To match similar files it could read:
"Read/write files containing the configuration for the mbm_total_bytes and
mbm_local_bytes events, respectively, ..."

> + mbm_total_bytes and mbm_local_bytes, respectively, when the
> + Bandwidth Monitoring Event Configuration (BMEC) feature is supported.
> + The event configuration settings are domain specific and will affect

"will" can be dropped?

> + all the CPUs in the domain.
> +
> + Following are the types of events supported:
> +
> + ==== ========================================================
> + Bits Description
> + ==== ========================================================
> + 6 Dirty Victims from the QOS domain to all types of memory
> + 5 Reads to slow memory in the non-local NUMA domain
> + 4 Reads to slow memory in the local NUMA domain
> + 3 Non-temporal writes to non-local NUMA domain
> + 2 Non-temporal writes to local NUMA domain
> + 1 Reads to memory in the non-local NUMA domain
> + 0 Reads to memory in the local NUMA domain
> + ==== ========================================================
> +
> + By default, the mbm_total_bytes configuration is set to 0x7f to count
> + all the event types and the mbm_local_bytes configuration is set to
> + 0x15 to count all the local memory events.
> +
> + Examples:
> +
> + * To view the current configuration::
> + ::
> +
> + # cat /sys/fs/resctrl/info/L3_MON/mbm_total_bytes_config
> + 0=0x7f;1=0x7f;2=0x7f;3=0x7f
> +
> + # cat /sys/fs/resctrl/info/L3_MON/mbm_local_bytes_config
> + 0=0x15;1=0x15;3=0x15;4=0x15
> +
> + * To change the mbm_total_bytes to count only reads on domain 0,
> + the bits 0, 1, 4 and 5 needs to be set, which is 110011b in binary
> + (in hexadecimal 0x33):
> + ::
> +
> + # echo "0=0x33" > /sys/fs/resctrl/info/L3_MON/mbm_total_bytes_config
> +
> + # cat /sys/fs/resctrl/info/L3_MON/mbm_total_bytes_config
> + 0=0x33;1=0x7f;2=0x7f;3=0x7f
> +
> + * To change the mbm_local_bytes to count all the slow memory reads on
> + domain 0 and 1, the bits 4 and 5 needs to be set, which is 110000b
> + in binary (in hexadecimal 0x30):
> + ::
> +
> + # echo "0=0x30;1=0x30" > /sys/fs/resctrl/info/L3_MON/mbm_local_bytes_config
> +
> + # cat /sys/fs/resctrl/info/L3_MON/mbm_local_bytes_config
> + 0=0x30;1=0x30;3=0x15;4=0x15
>
> "max_threshold_occupancy":
> Read/write file provides the largest value (in
> @@ -464,6 +539,25 @@ Memory bandwidth domain is L3 cache.
>
> MB:<cache_id0>=bw_MBps0;<cache_id1>=bw_MBps1;...
>
> +Slow Memory Bandwidth Allocation (SMBA)
> +---------------------------------------
> +AMD hardware supports Slow Memory Bandwidth Allocation (SMBA).
> +CXL.memory is the only supported "slow" memory device.
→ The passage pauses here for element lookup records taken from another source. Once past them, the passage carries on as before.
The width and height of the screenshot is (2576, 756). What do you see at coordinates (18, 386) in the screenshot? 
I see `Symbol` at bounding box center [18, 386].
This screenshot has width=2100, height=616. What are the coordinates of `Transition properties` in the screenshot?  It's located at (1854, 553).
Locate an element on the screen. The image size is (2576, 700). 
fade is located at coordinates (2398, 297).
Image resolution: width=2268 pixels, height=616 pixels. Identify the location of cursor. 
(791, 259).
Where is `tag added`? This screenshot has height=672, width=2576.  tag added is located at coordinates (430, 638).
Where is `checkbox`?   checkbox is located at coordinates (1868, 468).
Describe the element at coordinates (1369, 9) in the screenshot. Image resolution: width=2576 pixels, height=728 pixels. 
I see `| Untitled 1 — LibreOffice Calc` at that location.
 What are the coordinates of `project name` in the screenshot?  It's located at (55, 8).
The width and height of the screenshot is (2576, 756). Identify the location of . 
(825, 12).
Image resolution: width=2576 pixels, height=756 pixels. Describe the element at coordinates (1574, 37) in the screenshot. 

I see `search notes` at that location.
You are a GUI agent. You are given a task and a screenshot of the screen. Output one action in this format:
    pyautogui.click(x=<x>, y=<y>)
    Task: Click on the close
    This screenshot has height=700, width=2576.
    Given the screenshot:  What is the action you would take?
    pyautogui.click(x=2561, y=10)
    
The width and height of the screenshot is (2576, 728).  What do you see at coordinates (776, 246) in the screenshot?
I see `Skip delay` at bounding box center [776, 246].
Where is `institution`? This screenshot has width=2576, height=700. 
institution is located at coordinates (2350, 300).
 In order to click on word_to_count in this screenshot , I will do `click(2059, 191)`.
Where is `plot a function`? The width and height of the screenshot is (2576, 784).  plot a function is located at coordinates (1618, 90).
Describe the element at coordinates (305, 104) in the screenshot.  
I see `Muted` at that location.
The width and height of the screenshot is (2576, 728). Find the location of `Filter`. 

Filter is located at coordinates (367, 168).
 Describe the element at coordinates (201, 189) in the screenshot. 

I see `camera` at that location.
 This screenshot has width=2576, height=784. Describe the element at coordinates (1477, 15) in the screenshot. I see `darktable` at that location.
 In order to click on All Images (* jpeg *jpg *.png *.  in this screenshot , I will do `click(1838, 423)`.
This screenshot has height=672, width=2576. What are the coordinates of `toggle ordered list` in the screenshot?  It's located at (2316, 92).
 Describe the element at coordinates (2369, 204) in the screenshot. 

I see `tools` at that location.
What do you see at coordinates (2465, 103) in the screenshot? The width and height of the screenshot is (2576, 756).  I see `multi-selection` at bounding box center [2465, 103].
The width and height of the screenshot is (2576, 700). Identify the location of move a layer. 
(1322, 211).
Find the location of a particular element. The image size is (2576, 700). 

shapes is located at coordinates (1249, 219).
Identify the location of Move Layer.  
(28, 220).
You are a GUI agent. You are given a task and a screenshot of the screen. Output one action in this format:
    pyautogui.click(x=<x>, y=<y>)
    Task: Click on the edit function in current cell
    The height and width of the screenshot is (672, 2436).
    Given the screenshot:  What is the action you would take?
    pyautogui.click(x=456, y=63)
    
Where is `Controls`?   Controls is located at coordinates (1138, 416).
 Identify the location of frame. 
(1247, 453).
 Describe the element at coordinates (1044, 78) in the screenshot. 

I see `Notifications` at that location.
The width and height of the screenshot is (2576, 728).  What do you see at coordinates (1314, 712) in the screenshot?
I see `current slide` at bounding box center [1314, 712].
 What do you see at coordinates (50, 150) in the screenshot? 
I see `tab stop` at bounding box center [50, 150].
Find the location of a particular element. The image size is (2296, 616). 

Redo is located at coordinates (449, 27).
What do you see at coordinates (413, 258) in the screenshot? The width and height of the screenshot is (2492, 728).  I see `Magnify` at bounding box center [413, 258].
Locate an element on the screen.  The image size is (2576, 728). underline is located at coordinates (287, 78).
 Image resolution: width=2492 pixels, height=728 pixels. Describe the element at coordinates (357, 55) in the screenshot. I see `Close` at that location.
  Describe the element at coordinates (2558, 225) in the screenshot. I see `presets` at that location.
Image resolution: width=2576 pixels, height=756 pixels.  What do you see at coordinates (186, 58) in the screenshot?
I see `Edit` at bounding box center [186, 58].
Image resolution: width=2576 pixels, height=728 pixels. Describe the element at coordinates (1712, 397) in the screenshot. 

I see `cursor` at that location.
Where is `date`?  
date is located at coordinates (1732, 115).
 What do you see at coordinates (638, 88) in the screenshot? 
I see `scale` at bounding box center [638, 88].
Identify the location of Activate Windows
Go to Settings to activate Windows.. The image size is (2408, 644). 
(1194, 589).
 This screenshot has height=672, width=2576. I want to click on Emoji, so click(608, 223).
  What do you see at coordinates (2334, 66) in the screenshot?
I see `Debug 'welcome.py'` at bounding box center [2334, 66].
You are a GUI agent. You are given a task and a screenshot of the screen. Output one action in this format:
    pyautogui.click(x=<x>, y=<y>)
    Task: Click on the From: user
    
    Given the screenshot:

With the
> +support of SMBA, the hardware enables bandwidth allocation on
> +the slow memory devices. If there are multiple such devices in
> +the system, the throttling logic groups all the slow sources
> +together and applies the limit on them as a whole.
> +
> +The presence of SMBA (with CXL.memory) is independent of slow memory
> +devices presence. If there are no such devices on the system, then
> +configuring SMBA will have no impact on the performance of the system.
> +
> +The bandwidth domain for slow memory is L3 cache. Its schemata file
> +is formatted as:
> +::
> +
> + SMBA:<cache_id0>=bandwidth0;<cache_id1>=bandwidth1;...
> +
> Reading/writing the schemata file
> ---------------------------------
> Reading the schemata file will show the state of all resources
> @@ -479,6 +573,46 @@ which you wish to change. E.g.
> L3DATA:0=fffff;1=fffff;2=3c0;3=fffff
> L3CODE:0=fffff;1=fffff;2=fffff;3=fffff
>
> +Reading/writing the schemata file (on AMD systems)
> +--------------------------------------------------
> +Reading the schemata file will show the current bandwidth limit on all
> +domains. The allocated resources are in multiples of one eighth GB/s.
> +When writing to the file, you need to specify what cache id you wish to
> +configure the bandwidth limit.
> +
> +For example, to allocate 2GB/s limit on the first cache id:
> +
> +::
> +
> + # cat schemata
> + MB:0=2048;1=2048;2=2048;3=2048
> + L3:0=ffff;1=ffff;2=ffff;3=ffff
> +
> + # echo "MB:1=16" > schemata
> + # cat schemata
> + MB:0=2048;1= 16;2=2048;3=2048
> + L3:0=ffff;1=ffff;2=ffff;3=ffff
> +
> +Reading/writing the schemata file (on AMD systems) with SMBA feature
> +--------------------------------------------------------------------
> +Reading and writing the schemata file is the same as without SMBA in
> +above section.
> +
> +For example, to allocate 8GB/s limit on the first cache id:
> +
> +::
> +
> + # cat schemata
> + SMBA:0=2048;1=2048;2=2048;3=2048
> + MB:0=2048;1=2048;2=2048;3=2048
> + L3:0=ffff;1=ffff;2=ffff;3=ffff
> +
> + # echo "SMBA:1=64" > schemata
> + # cat schemata
> + SMBA:0=2048;1= 64;2=2048;3=2048
> + MB:0=2048;1=2048;2=2048;3=2048
> + L3:0=ffff;1=ffff;2=ffff;3=ffff
> +
> Cache Pseudo-Locking
> ====================
> CAT enables a user to specify the amount of cache space that an
>
>

Based on earlier comments I am awaiting information to understand if some
more detail/example is needed to describe to the user what can be expected
after a counter configuration is made.

Reinette